Spatial awareness and writing
November 16, 2022
Gravity – A Key to health, vitality, and JOY in the senior years
January 11, 2023

by Melodie de Jager.

Let’s look at GRAVITY, its relationship with the vestibular system and how it impacts on how we feel (limbic system) and how we think (cognition/cortex).


Gravity is a unifying force that holds everything on earth together. In South Africa we all hang upside down, and so do your fridge, car and coffee. Why doesn’t the coffee spill? Gravity. Or the pots float off the stove tipping out hot food? Gravity. Why doesn’t your hair stand on end? It should, because we are hanging upside down, but it doesn’t. Gravity. How do you remember where you’ve put your keys? Gravity. Or how to shape the letters b/d/p? Gravity. Or that 6 comes before 7 in sums and in time. Gravity. How does water stay in the ocean? And the answer by now is – GRAVITY.

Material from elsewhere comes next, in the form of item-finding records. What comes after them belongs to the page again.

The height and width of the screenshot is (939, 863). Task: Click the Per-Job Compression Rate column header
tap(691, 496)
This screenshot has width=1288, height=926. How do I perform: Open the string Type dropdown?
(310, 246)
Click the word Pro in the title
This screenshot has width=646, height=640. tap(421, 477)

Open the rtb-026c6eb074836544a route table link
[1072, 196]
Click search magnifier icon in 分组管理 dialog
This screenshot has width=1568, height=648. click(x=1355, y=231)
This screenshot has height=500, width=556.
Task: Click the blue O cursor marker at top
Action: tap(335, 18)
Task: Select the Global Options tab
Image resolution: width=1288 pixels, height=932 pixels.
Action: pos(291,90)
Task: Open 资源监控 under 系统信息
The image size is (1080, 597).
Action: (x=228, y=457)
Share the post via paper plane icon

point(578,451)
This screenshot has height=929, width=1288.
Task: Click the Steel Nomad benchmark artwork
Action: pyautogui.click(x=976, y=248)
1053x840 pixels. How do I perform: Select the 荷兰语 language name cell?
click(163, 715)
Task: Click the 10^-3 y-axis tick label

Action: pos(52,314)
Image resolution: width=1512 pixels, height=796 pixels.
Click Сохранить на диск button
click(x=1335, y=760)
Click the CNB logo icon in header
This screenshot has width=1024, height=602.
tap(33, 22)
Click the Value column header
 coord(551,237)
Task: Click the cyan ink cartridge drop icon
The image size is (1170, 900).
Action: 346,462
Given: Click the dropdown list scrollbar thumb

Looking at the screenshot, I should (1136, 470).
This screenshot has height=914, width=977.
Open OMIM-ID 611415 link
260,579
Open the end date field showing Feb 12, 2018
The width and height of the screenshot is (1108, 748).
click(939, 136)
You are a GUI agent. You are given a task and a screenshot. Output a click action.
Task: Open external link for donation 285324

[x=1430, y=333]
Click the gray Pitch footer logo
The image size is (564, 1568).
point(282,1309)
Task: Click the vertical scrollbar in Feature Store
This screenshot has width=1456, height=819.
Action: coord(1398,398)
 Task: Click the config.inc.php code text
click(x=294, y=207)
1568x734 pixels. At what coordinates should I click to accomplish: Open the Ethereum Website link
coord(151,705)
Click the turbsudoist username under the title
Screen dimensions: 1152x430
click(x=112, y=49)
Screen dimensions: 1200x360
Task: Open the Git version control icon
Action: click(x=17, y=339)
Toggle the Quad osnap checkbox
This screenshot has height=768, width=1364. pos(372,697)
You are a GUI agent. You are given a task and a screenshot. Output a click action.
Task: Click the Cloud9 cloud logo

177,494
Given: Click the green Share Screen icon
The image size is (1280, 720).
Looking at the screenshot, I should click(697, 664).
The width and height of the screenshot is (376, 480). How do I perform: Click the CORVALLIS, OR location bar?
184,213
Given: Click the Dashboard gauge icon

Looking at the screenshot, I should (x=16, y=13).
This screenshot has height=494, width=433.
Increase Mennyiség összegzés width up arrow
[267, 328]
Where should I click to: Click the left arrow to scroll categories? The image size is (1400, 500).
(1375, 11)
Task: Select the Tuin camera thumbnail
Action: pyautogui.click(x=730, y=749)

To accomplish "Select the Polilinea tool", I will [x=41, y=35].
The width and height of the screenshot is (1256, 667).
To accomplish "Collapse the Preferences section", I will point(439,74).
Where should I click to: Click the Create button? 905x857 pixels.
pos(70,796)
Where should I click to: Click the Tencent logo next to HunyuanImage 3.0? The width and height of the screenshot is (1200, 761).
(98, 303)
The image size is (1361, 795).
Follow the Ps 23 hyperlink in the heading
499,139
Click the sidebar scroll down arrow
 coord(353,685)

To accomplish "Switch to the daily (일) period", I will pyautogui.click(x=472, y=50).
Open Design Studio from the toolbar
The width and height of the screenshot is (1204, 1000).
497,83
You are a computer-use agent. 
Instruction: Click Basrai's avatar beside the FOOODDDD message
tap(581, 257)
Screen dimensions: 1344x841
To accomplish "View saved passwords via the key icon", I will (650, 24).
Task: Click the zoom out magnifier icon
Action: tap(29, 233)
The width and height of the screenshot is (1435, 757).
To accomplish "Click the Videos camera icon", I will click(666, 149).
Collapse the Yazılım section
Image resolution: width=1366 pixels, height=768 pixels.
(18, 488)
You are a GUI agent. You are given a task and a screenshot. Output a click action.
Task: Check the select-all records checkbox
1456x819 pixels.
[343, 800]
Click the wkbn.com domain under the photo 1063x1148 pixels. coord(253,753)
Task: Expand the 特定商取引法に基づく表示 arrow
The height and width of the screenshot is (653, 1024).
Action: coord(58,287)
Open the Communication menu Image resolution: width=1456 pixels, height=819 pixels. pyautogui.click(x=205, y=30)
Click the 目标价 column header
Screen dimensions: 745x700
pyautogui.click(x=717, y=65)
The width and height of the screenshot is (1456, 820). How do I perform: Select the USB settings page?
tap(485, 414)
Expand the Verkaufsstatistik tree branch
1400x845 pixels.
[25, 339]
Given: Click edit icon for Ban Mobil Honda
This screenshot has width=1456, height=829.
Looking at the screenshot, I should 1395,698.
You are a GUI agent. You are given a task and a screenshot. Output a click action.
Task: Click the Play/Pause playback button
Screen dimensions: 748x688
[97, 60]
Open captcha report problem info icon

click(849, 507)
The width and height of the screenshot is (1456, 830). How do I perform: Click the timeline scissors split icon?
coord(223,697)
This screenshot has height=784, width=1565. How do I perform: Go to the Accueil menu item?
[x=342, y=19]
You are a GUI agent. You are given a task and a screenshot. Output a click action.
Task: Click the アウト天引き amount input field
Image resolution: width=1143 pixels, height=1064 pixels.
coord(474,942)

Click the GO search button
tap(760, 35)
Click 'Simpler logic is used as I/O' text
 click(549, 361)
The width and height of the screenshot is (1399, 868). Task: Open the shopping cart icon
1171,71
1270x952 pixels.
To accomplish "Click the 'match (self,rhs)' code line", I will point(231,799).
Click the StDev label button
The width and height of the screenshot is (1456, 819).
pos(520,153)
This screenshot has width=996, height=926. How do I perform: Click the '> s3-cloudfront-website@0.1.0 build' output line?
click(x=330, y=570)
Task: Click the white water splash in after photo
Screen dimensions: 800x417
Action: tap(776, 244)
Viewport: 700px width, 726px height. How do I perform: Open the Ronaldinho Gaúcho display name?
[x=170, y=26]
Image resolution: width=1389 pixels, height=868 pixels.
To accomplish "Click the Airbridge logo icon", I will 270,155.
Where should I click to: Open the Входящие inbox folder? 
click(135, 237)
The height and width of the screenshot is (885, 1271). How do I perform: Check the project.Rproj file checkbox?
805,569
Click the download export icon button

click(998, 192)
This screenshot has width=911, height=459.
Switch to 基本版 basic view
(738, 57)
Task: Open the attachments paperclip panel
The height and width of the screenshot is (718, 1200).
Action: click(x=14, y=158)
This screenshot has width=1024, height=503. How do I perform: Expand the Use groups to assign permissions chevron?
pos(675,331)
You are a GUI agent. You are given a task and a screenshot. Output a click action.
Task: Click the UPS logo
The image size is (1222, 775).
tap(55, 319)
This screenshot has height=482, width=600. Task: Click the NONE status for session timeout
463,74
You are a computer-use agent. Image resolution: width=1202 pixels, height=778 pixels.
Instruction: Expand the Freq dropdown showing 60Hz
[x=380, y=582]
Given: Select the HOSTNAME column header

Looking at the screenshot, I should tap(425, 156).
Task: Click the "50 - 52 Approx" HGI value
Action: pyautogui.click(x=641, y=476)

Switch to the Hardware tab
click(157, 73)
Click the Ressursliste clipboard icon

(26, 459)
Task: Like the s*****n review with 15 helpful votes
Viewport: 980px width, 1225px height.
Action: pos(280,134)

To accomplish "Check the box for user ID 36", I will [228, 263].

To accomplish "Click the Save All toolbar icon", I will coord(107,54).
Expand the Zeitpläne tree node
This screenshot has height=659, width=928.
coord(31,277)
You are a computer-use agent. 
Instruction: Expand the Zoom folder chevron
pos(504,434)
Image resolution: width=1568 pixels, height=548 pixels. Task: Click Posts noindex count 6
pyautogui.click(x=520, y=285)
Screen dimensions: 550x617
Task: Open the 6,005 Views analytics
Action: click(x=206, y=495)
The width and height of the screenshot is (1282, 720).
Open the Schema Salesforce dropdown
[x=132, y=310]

Could you even try to imagine the chaos, if earth should lose its force of gravity? Everything would be floating and act in a random manner. Nothing would be predictable. Because of the downward direction of gravity we know ‘what goes up, will come down’. It is predictable, and an awareness of DOWN acts as an anchor, a fixed point, a frame of reference – CURRENT LOCATION. Once you know where DOWN is, you can relax, plan and organise even the simplest thing like finding your toothbrush and getting dressed. Not a single thing we do, on any given day, is not influenced by gravity.

GRAVITY is a mysterious force that is most obvious in its absence.

Cosmonauts/aeronauts/astronauts taught us a lot about the gifts of gravity when they travelled space, but more specifically when they returned to earth. It was only when they came back to earth that scientists could really understand the unifying and stabilising force of gravity. It took these space travellers months to be able to function and feel normal again, despite the fact that they all are highly intelligent people.  When they came to earth their bodies, hearts and minds were deeply affected. Their muscle tone was very low. They felt uncoordinated, disorientated, confused, disorganised and anxious. They had very poor concentration, battled to speak coherently and even seemed dyslexic. They also seemed to have aged quickly.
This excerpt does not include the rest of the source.